I didn’t understand why her degree was worth that.
But now, I’m somehow in her shoes.
Lucky for me (or maybe not so), my son was only 4 months old when I went back to school. He is not going to remember me rocking him as I beg him to just go to sleep so that I can finish this paper before its due date (that is two hours away). He’s not going to remember the times I’ve left him to be snuggled by someone else or the first words that I didn't get to hear because I was somewhere else. But I had to decide to make sacrifices now for a better tomorrow.
And for the first time in my life, I had to make that decision not only for me but for someone else. Because ultimately, I cared more about his well-being than my own.
I am definitely not the only person who has faced this. But I know how lonely it can feel.
This goes out to all of the other young moms out there, who are trying to readjust to new priorities, balance your lives, and take care of your little one in the best way that you can. I’m telling you the things that I know I have so desperately wanted to hear these past few months and the words that I wish I could go back in time and say to my own mom.
You’ve got this.
I know, it’s exhausting. I know that now, time has become such a precious commodity because you have a beautiful, tiny human reminding you how quickly it can slip through your fingers. Two hours spent in class are two hours that you will never have back.
I know how guilty you feel when you desperately wish your little guy would go to sleep because you have a presentation tomorrow and you haven’t even begun to research your topic.
Stop feeling guilty.
Of course, you should treasure the moments that you have now, but don’t forget what you are working for. As cheesy as it sounds, keep your eye on the prize.

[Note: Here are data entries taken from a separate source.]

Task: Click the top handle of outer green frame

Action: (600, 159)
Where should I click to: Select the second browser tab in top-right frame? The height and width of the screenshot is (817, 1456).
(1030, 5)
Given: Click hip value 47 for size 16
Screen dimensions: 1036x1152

Don't forget about the bigger picture.
Don’t forget that you aren’t just doing this for them, you still deserve the achievements too. Having a child does not mean that you should put your life on hold. It doesn’t mean that you should stop chasing your dreams. Both you and your little one deserve for you to be the best person that you can be, to have the confidence that comes with success, and the joy of doing what you love.
Stop second-guessing yourself.
You are making the right decisions. You are an awesome student and an even better mom. You are a living example in front of your little one's eyes of perseverance, self-worth, and determination.
You are not alone.
There is someone else out there who knows how it feels to be stretched so thin. Someone else out there knows the terrible cocktail of the raw emotions of new parenthood, the stress of midterms, and the added ingredient of buckets of caffeine. They are out there questioning their choices and worrying that they are not headed down the right path. But, it WILL be worth it in the end. Always remember that.